While the evaluation of cfDNA in patients with brain metastases is limited, prior studies have analyzed median levels of cfDNA in patients with glioblastoma or stage IV adenocarcinoma, demonstrating increases in cfDNA prior to tumor recurrence29. Other authors have also identified the presence of cfDNA mutations in patients with primary brain tumors30. Another approach that has been taken is to evaluate genomics using the CSF of patients with brain metastases31,32,33,34,35. The correlation of cfDNA and CSF findings is not well-established, and a potential direction for future research, since cfDNA offers the advantage of being a less invasive procedure. Research is also needed to help understand the correlation between cfDNA and brain tumor tissue mutation profiling; given our limited brain tissue sampling data, we were not able to study this correlation in our cohort, although concordance of genomic findings between baseline cfDNA at MBC diagnosis and brain tumor tissue genotyping was noted for 3 patients.

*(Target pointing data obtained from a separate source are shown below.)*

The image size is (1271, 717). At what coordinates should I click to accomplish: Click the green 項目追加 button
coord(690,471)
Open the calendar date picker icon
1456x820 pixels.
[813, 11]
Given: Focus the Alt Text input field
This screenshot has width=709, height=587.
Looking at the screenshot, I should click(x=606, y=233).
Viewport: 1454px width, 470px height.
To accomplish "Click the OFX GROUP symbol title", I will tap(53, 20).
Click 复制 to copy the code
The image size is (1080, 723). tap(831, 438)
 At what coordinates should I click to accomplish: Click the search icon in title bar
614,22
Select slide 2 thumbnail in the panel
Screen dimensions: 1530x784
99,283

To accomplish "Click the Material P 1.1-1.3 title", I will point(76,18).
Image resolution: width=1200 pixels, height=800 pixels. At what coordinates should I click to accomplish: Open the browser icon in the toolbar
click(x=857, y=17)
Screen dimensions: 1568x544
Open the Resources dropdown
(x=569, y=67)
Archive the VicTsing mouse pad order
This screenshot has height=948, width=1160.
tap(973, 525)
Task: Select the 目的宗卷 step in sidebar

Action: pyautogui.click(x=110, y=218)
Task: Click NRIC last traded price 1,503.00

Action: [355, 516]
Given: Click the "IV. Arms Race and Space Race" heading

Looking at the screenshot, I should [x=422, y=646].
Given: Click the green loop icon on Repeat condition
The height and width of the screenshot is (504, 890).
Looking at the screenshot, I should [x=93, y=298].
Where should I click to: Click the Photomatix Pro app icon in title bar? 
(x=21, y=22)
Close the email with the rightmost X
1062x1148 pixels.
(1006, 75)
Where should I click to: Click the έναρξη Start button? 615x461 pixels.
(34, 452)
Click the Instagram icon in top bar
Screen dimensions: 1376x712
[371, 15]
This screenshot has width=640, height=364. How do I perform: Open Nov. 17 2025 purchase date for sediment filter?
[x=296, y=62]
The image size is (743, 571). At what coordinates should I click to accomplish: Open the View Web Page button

Additional limitations of our work include the retrospective nature of these analyses and modest sample size at a single institution limiting further subset analyses. Furthermore, as we used the Guardant360® platform, we are limited to the genotyping panel included in this assay. Using whole exome sequencing could potentially identify additional mutations of potential significance.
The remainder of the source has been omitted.